- League: Super League
- Duration: 27 Rounds
- Teams: 14
- Highest attendance: 23,861 Wigan Warriors v St Helens (29 March)
- Lowest attendance: 1,136 London Broncos v Catalans Dragons (28 March)
- Average attendance: 9,048
- Broadcast partners: Sky Sports BBC Sport Eurosport beIN Sports Fox Soccer Plus Sport Klub

2013 season
- Champions: Wigan Warriors 3rd Super League title 20th British title
- League Leaders: Huddersfield Giants
- Biggest home win: Hull F.C. 72-10 Widnes Vikings (2 August)
- Biggest away win: Hull Kingston Rovers 6-84 Wigan Warriors (1 April)
- Man of Steel: Danny Brough
- Top point-scorer: Danny Brough (281)
- Top try-scorer: Josh Charnley (33)

= 2013 Super League season =

British rugby league season

Super League XVIII was the official name for the 2013 Super League season. Fourteen teams competed over 27 rounds, after which the highest finishing teams entered the play-offs to compete for a place in the Grand Final and a chance to win the championship and the Super League Trophy.

==Teams==
Super League XVIII was the second year of a licensed Super League. Under this system, promotion and relegation between Super League and Championship was abolished, and 14 teams were granted licences subject to certain criteria. For the 2013 season, all fourteen teams from the previous season will compete, including the Bradford Bulls, who were given a one-year probationary licence after going into administration and taken over by the Omar Khan consortium in the 2012 season.

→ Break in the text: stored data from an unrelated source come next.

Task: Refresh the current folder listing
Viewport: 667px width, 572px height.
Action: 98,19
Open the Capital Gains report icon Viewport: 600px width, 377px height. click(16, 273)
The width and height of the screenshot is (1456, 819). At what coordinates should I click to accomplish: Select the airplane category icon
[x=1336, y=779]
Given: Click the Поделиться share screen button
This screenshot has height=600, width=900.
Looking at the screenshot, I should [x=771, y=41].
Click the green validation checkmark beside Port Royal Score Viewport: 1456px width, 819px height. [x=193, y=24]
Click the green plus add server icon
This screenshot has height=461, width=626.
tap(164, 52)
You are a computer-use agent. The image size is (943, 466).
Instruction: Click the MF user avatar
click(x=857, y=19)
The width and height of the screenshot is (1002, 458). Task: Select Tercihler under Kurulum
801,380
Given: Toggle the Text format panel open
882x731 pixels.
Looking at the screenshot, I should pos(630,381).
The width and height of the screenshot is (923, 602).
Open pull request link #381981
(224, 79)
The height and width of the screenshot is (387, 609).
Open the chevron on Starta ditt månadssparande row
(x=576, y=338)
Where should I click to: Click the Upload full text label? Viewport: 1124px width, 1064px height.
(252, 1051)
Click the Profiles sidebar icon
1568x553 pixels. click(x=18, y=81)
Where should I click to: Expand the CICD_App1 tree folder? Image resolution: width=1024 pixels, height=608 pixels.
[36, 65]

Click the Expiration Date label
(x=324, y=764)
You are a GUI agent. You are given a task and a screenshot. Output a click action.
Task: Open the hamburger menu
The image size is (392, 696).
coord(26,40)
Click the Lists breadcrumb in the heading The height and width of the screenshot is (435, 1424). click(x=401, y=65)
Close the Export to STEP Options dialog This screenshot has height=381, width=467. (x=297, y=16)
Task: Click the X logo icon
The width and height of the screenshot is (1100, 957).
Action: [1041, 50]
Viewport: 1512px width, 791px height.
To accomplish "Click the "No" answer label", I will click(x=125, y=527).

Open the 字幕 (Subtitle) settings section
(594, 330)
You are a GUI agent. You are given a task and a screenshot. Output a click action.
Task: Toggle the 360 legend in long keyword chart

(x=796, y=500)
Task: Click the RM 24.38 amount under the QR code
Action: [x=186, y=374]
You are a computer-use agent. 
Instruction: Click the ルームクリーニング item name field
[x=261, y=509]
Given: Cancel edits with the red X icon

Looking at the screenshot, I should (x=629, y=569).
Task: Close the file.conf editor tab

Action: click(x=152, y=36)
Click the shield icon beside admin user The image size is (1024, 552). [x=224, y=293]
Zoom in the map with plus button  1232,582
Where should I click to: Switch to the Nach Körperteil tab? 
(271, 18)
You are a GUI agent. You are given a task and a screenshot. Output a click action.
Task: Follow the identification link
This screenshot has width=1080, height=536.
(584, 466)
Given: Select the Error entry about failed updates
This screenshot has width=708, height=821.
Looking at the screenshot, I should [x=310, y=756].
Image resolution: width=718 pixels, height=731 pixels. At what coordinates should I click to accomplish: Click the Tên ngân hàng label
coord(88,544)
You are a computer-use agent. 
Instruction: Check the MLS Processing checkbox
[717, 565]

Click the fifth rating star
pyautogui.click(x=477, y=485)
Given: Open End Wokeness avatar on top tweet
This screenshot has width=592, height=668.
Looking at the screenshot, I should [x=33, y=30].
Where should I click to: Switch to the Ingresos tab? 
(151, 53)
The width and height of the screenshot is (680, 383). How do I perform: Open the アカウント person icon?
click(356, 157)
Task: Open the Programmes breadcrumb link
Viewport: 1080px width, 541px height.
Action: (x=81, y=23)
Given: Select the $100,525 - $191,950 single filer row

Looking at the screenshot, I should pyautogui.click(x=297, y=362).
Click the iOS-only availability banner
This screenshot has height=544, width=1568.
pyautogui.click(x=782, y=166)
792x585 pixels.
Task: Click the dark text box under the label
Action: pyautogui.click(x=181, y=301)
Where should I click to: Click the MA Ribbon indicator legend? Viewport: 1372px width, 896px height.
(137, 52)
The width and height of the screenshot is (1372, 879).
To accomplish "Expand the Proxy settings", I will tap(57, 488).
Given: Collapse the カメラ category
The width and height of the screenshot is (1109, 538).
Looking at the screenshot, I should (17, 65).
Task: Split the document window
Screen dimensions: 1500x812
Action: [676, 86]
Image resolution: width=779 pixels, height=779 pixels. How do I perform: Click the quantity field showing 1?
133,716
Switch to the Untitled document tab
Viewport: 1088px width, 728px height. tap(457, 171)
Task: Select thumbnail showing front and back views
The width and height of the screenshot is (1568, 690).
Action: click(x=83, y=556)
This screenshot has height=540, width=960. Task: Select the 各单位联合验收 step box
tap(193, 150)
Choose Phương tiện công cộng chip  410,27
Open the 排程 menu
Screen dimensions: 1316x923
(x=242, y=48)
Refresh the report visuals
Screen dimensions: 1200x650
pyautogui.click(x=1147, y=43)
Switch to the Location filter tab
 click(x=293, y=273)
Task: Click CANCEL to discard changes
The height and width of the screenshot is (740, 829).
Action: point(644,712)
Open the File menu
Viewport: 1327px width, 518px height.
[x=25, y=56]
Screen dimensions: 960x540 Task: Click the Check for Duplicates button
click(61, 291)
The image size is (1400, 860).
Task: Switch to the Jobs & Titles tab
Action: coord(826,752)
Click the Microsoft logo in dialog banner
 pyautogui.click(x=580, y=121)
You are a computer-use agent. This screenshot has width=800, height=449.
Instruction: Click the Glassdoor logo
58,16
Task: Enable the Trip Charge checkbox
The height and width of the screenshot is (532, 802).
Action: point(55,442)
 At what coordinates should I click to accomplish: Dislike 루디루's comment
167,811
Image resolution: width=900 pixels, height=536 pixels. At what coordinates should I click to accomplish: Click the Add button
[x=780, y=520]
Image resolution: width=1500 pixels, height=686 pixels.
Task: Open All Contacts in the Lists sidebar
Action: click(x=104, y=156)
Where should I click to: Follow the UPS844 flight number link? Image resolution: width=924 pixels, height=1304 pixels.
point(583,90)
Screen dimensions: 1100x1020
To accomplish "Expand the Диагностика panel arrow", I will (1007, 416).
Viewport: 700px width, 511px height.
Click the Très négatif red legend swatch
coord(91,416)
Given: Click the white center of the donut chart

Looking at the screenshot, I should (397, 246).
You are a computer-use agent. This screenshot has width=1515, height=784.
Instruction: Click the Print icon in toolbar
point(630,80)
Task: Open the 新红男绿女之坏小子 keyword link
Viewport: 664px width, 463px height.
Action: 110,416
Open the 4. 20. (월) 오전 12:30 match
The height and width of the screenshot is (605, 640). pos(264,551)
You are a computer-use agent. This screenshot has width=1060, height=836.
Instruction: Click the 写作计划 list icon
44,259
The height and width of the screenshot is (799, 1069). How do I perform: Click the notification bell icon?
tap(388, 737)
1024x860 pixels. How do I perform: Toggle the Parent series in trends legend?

Geographically, the vast majority of teams in Super League are based in the north of England, five teams – Warrington, St. Helens, Salford, Wigan and Widnes – to the west of the Pennines in Cheshire, Greater Manchester and Merseyside, and seven teams to the east in Yorkshire – Huddersfield, Bradford, Wakefield Trinity, Leeds, Castleford, Hull F.C. and Hull Kingston Rovers. Catalans Dragons are the only team based in France and are outside of the UK and London Broncos are the only team to be based in a capital city (London).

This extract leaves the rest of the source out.